Along these lines, there is an interesting difference between _Bool and int. C99 made it so you can compare a _Bool with true validly - just watch out for the gotcha:

Code: [Select]
#include <stdbool.h>

int main (void)
{
    volatile bool x = 2;
    volatile char y = 2;

    volatile char a = (x == true);
    volatile char b = (y == true);

    return 0;
}

Code: [Select]
    volatile bool x = 2;
   c: 81 e0        ldi r24, 0x01 ; 1
   e: 89 83        std Y+1, r24 ; 0x01

When storing 2 into a bool, it doesn't store 2! It stores 0x01, which is its internal representation of true.

Code: [Select]
    volatile char y = 2;
  10: 82 e0        ldi r24, 0x02 ; 2
  12: 8a 83        std Y+2, r24 ; 0x02

Storing 2 into a char stores 0x02, business as usual.

Code: [Select]
    volatile char a = (x == true);
  14: 89 81        ldd r24, Y+1 ; 0x01
  16: 8b 83        std Y+3, r24 ; 0x03

Comparing x == true, because it stuffed a 1 in there to begin with, it can just retrieve the value.

Code: [Select]
    volatile char b = (y == true);
  18: 9a 81        ldd r25, Y+2 ; 0x02
  1a: 81 e0        ldi r24, 0x01 ; 1
  1c: 91 30        cpi r25, 0x01 ; 1
  1e: 09 f0        breq .+2      ; 0x22 <__zero_reg__+0x21>
  20: 80 e0        ldi r24, 0x00 ; 0
  22: 8c 83        std Y+4, r24 ; 0x04

Comparing y == true - true is not itself a _Bool, so this is just equivalent to (y == 1)!

So, two gotchas:

- Comparison of bool with true is done by changing the way the data is stored, which means never ever ever alias a bool as an int. If you forced it to store a 2 in there with something along the lines of *(int*)&x = 2; it would not compare that properly.

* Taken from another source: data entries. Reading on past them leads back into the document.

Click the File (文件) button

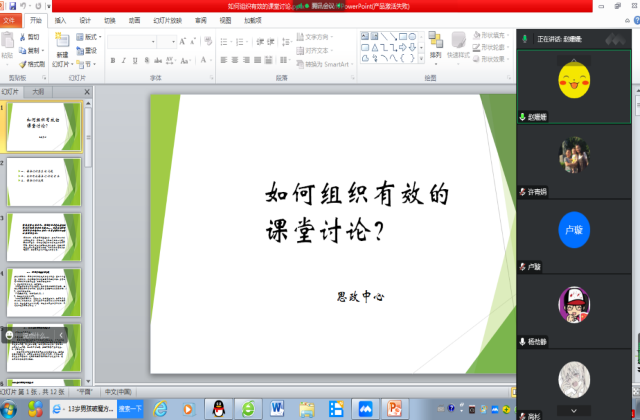(x=12, y=19)
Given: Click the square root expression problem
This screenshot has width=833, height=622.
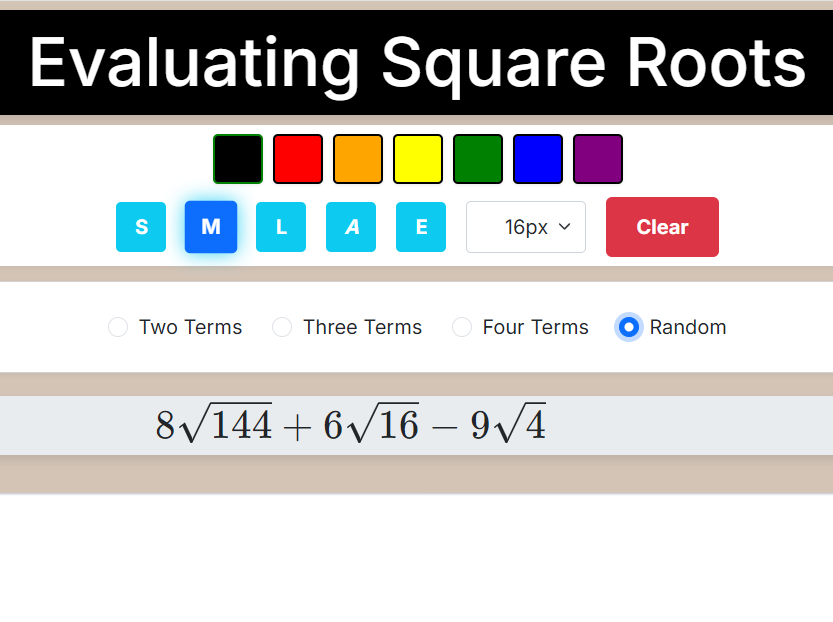Looking at the screenshot, I should 350,425.
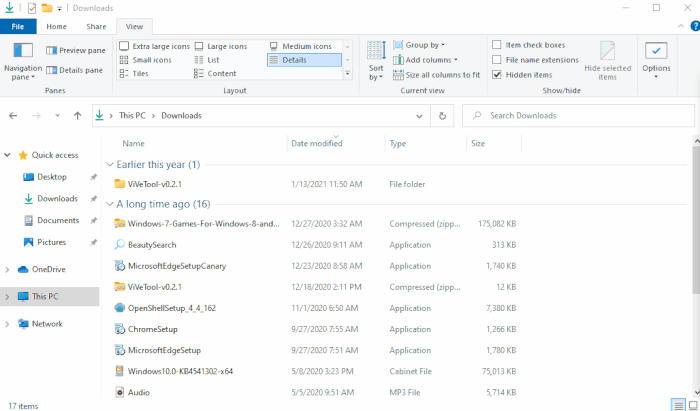Uncheck the Hidden items checkbox
The height and width of the screenshot is (411, 700).
[x=497, y=74]
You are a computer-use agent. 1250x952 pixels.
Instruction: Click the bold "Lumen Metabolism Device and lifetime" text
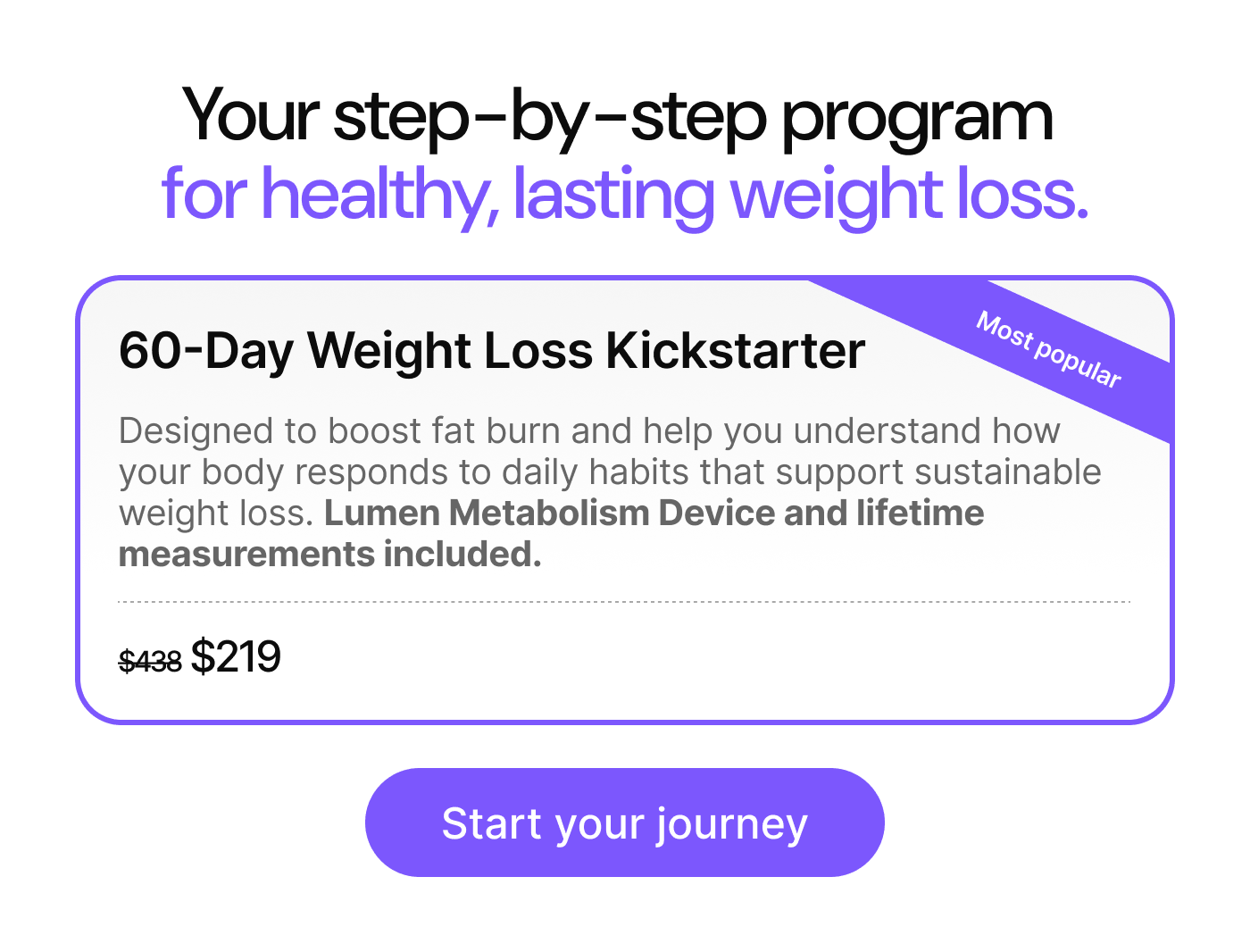[x=654, y=514]
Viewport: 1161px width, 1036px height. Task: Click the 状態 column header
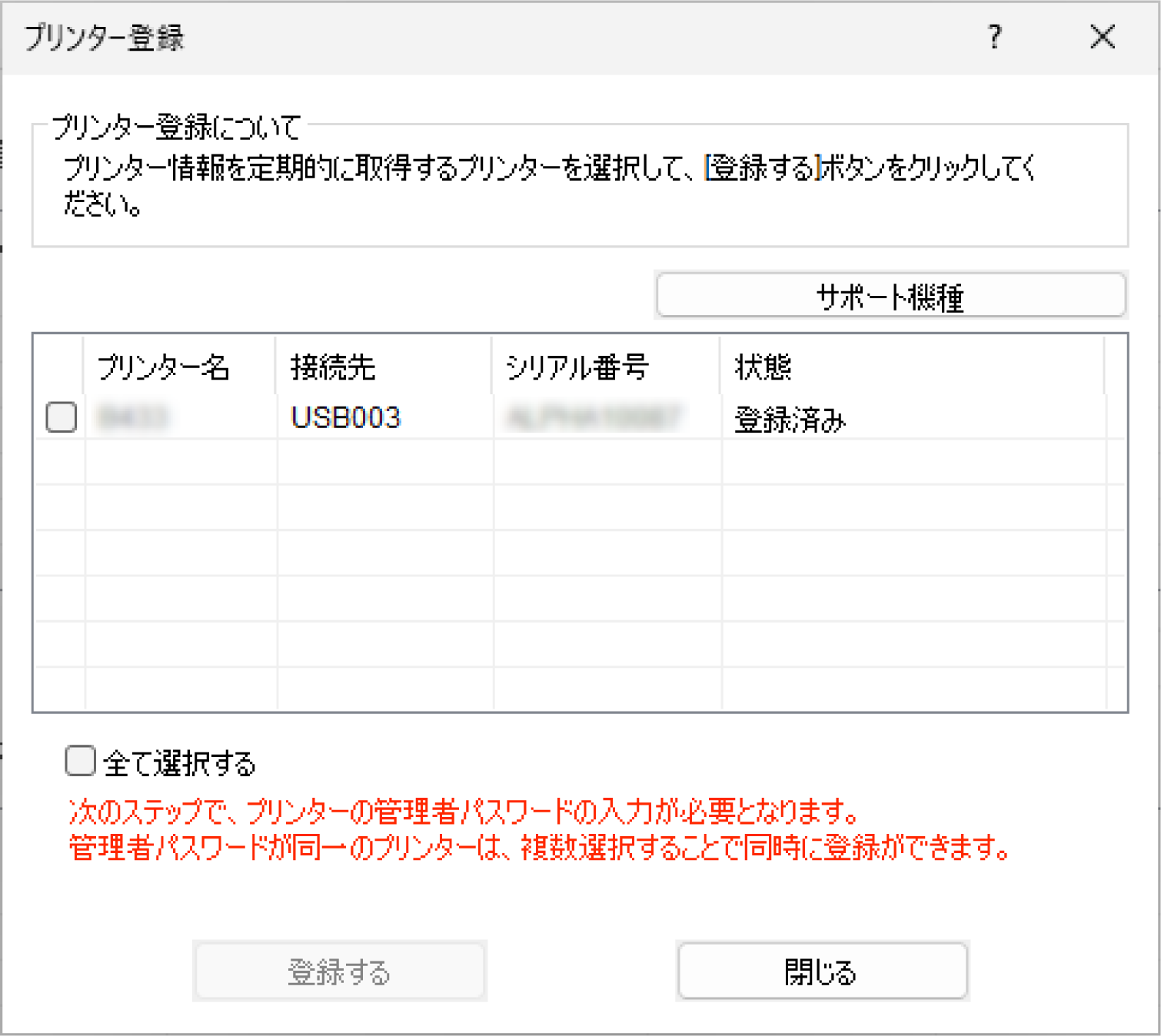coord(763,367)
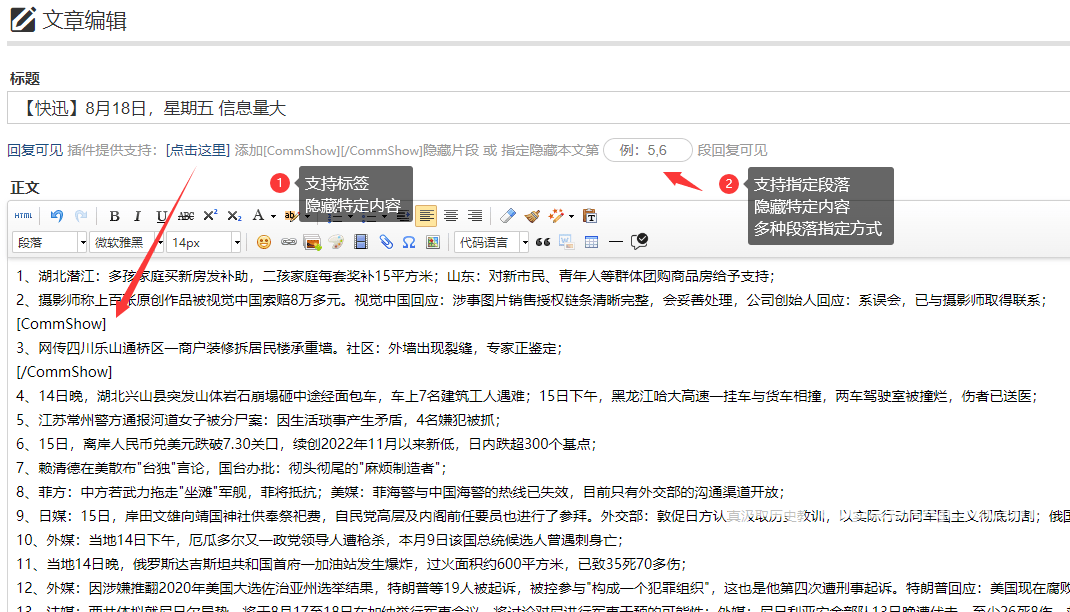Attach a file with paperclip icon
The image size is (1070, 612).
click(384, 242)
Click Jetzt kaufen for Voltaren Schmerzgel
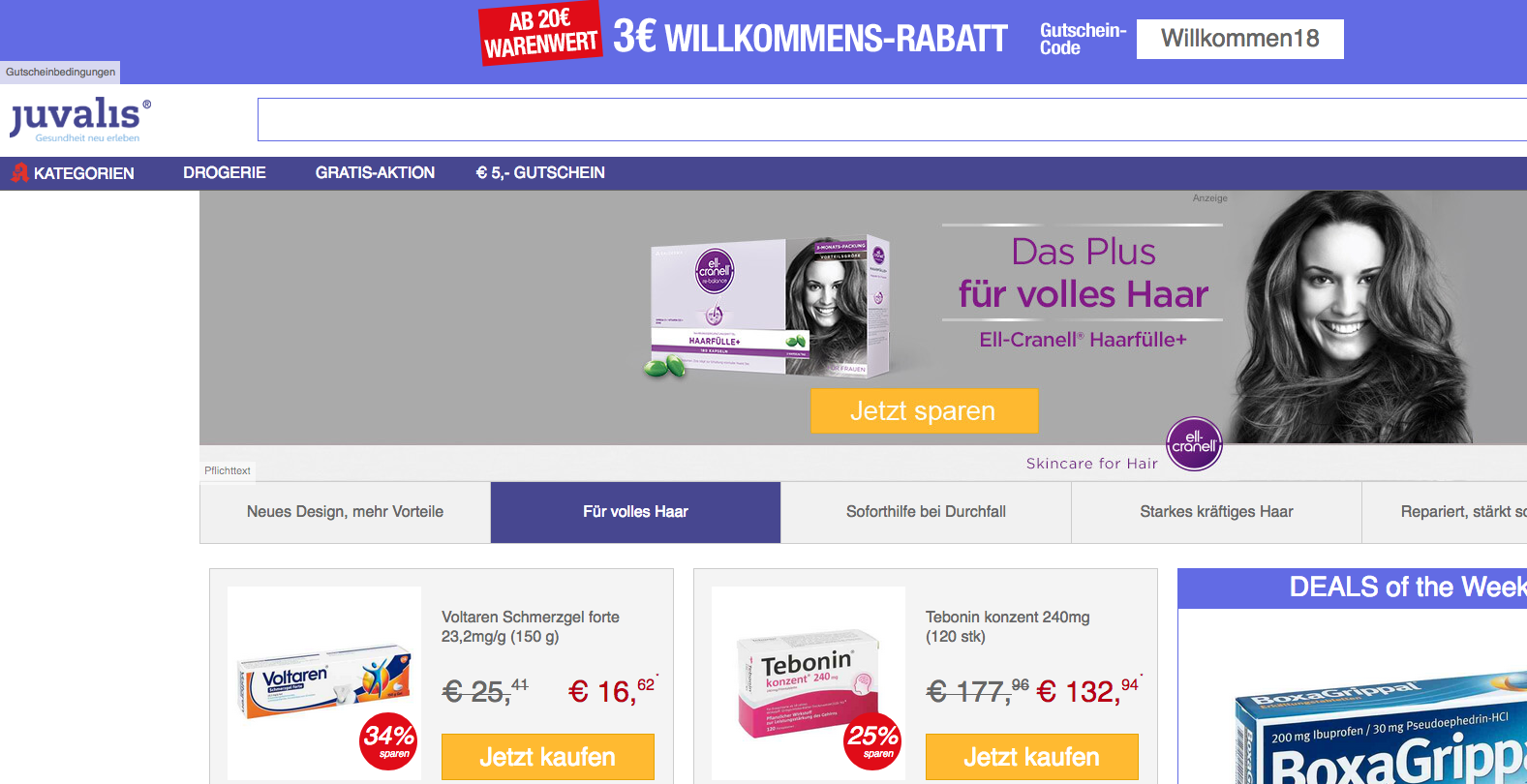 548,757
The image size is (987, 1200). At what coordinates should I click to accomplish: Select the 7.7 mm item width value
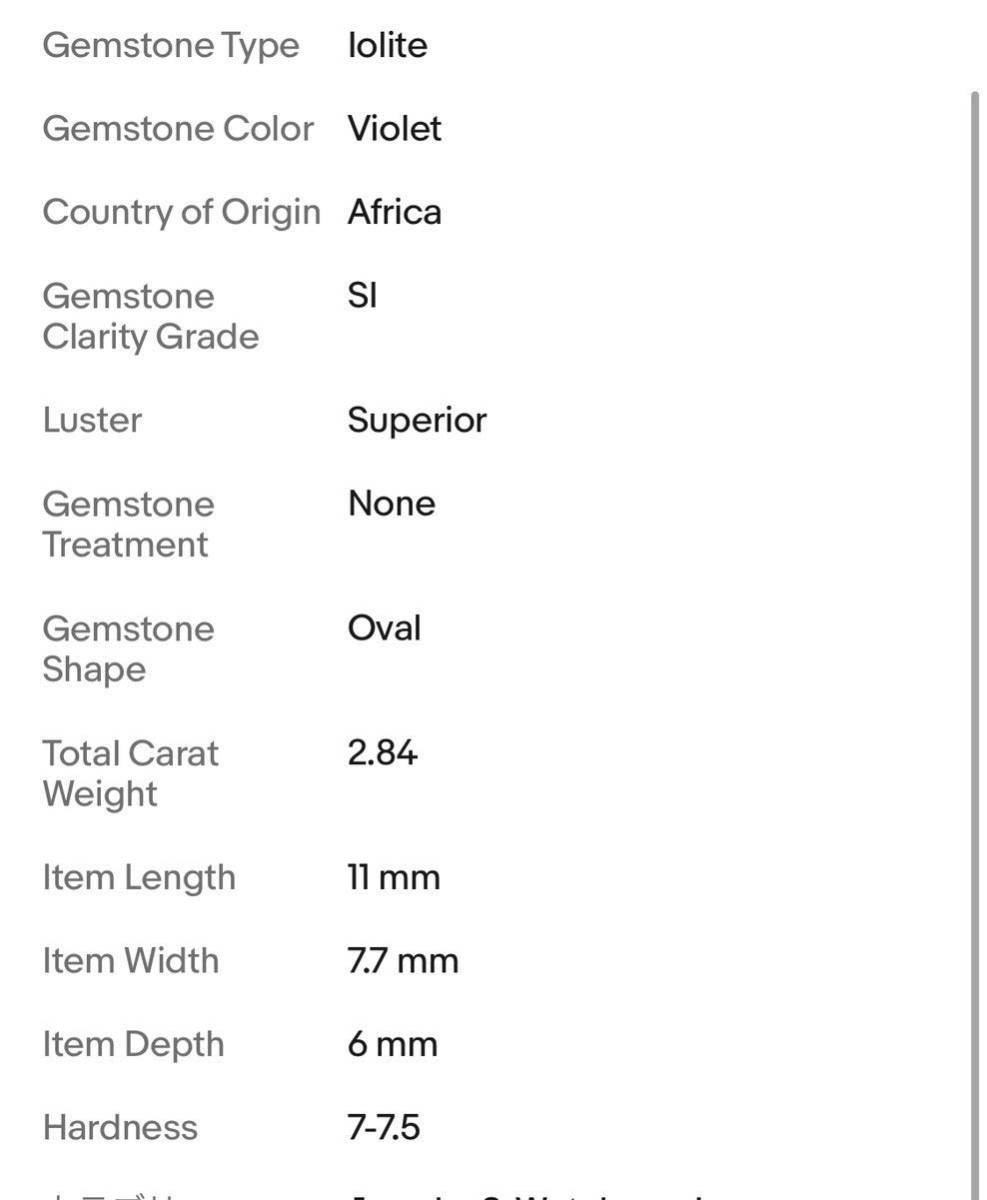pyautogui.click(x=402, y=961)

- Comparison of int with true doesn't just magically work because true is not a _Bool.

Note that I do not recommend doing this. I don't particularly like that they changed the comparison semantics for bool. It works just fine if you do it right, but will confuse the shit out of somebody who misunderstands it, and certainly is not compatible with pre-C99 code that defined itself a bool type.

C's implicit boolean semantics - just if(x) rather than if(x == true) - just works.
« Last Edit: October 27, 2015, 01:33:10 AM by c4757p »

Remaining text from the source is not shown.